The shilling fell by the most in almost eight years after the World Bank announced the halt in funding last week. The government announced that it would revise its 2023-24 budget to take into account the loss of financing.
In addition, the central bank cut rates on Tuesday to underpin output and said it would do “what it takes” to stabilize the local currency’s exchange rate after the rout. Earlier on Thursday, the Finance Ministry said it would switch a 10-year bond maturing in January with other securities to lengthen its maturity and not to raise fresh cash.
The World Bank was making a mistake by thinking that Ugandans can be “intimidated by the threat of withdrawal of loans and aid, that are, moreover, peripheral to our transformation efforts,” Museveni said.

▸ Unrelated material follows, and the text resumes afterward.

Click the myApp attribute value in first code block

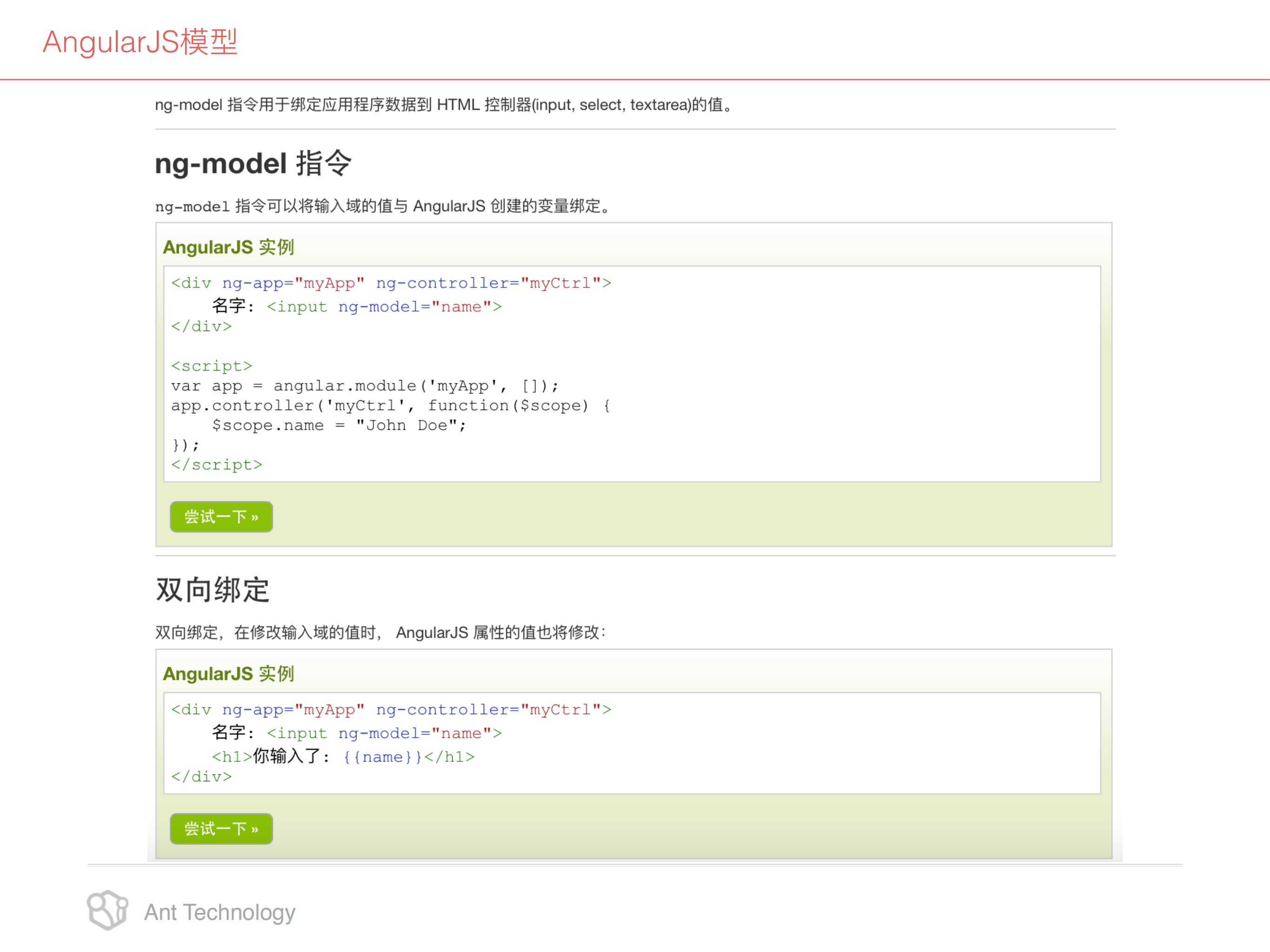pos(329,282)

A spokesperson for the World Bank didn’t immediately respond to an emailed request for comment.
The president in May signed legislation that includes the death penalty for so-called “aggravated homosexuality,” defined in part as engaging in sex if one is HIV-positive. The World Bank, whose portfolio of International Development Association funding to the country was $5.4 billion at the end of 2022, said the law contradicts its values.
Foreign aid and loans, while welcome and useful, have been a “source of distortion and stunted growth” across Africa, Museveni said in his 25-page statement.
Aid has been an important part of budget financing for Uganda.
He commended the World Bank for supporting health and education programs, while criticising the Washington-based lender for not funding projects such as railways and power generation.
An external funding freeze will not interrupt the economy’s progress, Museveni said. The real disruptions are domestic weaknesses such as corruption and an inept civil service, he said.
“If you have a certain view-point about homosexuality, we have a different one,” he said. “Your attempt to coerce us puts you together with the chauvinists. Our stable partners in the Western countries need to be aware of this.”